Starting in 2002, pianist and composer Melissa St. Pierre has toured the United States both solo and with ensembles. Specializing in prepared piano work of John Cage, St. Pierre has used those pieces as a jumping-off point into her own prepared piano work utilizing live electronic manipulation.
In her self-described style of comprovisation, St. Pierre took composition courses at Bennington College with Steven Siegel, Amy Williams, Kitty Brazelton, Allen Shawn, Erik Lundborg and Joel Chadabe, piano with John Van Buskirk and later with Doris Steveson and Kathy Supove, improvisation with Charles Gayle and Milford Graves, as well as many master classes in piano and improvisation, most notably with William Parker and Elliot Sharp. In 2002, she received the Woolley Grant in Music to study Contemporary Piano Performance at New England Conservatory with Steve Drury, which lead to an invitation to perform at the 50th Anniversary of the writing of Cage's 4'33" at the Under the Influences Festival opening for DJ Spooky in Asheville, NC, and a full recital of Sonatas and Interludes for a prepared nine-foot steinway at Saltworks Gallery in Atlanta, GA.
St. Pierre played briefly in the indie rock group Bat Eats Plastic in New York City in 2003, making appearances at such fine venues as Tonic in Lower Manhattan and *asterisk art and music space in Bushwick, Brooklyn. In their first recorded output together, Millie Benson of Heroin God Music and Dave McClelland of the influential Ohio hardcore band Craw joined St. Pierre in creating an unbroken 25-minute piece for two guitars, vocals and prepared piano inspired by the graphic notational scores and music of Anthony Braxton.

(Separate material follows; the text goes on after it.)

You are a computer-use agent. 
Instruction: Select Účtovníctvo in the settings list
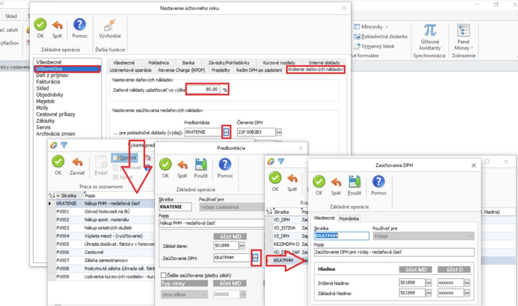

Upon moving to the Berkshire hills of Massachusetts in 2004, St. Pierre took up her "punk rock cabaret act under the moniker "Invading Posh Places to Warp Your Faces" at local four-star hotel bars, toured it to Goodbye Blue Monday in Brooklyn and Eleven Restaurant located in the complex that also houses the Massachusetts Museum of Contemporary Art, where she at the same time became the programmer of Indie Rock Night, a weekly curated music event hosting such non-indie musicians as Parts and Labor and Japanther.
Upon graduating form Bennington College in 2005, began to delve into installation art with Adam Zaretsky, performative time-based art pieces with Barbara Groves and high concept art modeling for photographers such as Gregory Crewdson and Domingos Goncalves. At this time, she also began curating noise artists like Carlos Giffoni and Burning Graveyards at the Storefront Artist Project. The following year was spent investigating new techniques on prepared piano in a small cottage in Provincetown, MA on the coast, and writing a new and as-yet untitled series of miniatures for prepared piano.
Upon the commitment in mid-2007 of avant music label Table of the Elements to release St. Pierre's debut 16-minute 8-track instrumental EP Specimens, St. Pierre began collaborating and with bands such as Collections of Colonies of Bees from Milwaukee, WI 2007 and Megafaun from Raleigh-Durham, NC and Arnold Dreyblatt from Berlin, DE in 2008, playing the Middle East in Boston, the Knitting Factory in Manhattan, and Salem Art Works, an art farm and residency space in upstate NY.
That year brought more collaborations and touring for St. Pierre, beginning with a Table of the Elements showcase at South By Southwest. In October 2008, she bridged the continental divide for the first time and debuted several new solo works on prepared piano at the BBMix Festival in Boulgne-Billancourt, FR, on the outskirts of Paris at the venue Carré Bellefiuelle opening for Why?, and label-mates David Grubbs and Richard Youngs. In another first, St. Pierre began using computers in her work on the behest of soon-to-be and now current collaborator Jesse Stiles. Playing the Fantastic Voyagers Festival and Future Tenant with Spain's Mattin in her current place of residence of Pittsburgh, PA, as well as the ISSUE Project Room in Brooklyn, NY, Stiles + St. Pierre have been greeted by much applause from underground communities.
In 2009, St. Pierre continued her solo work while also keeping up Technizal Drawings. In March, she oncertized the Sonatas and Interludes for the first time in seven years nearly to the date at the ISSUE Project Room, and is looking forward to completing a commission for Oberlin's WAM! Ensemble premiering in early May, opening for Momus at the Iron Horse Music Hall later that month, touring Europe as a solo performer under the direction of Julie Tippex Agency in Berlin for the month of June with stops at the Golden Pudel Club collaborating with Augsburger Tafelconfect and an open-air concert in the HafenCity with Ensemble Integrales in Hamburg, DE as well as the Terra Trema Festival in Cherbourg, FR and La Malterie in Lille.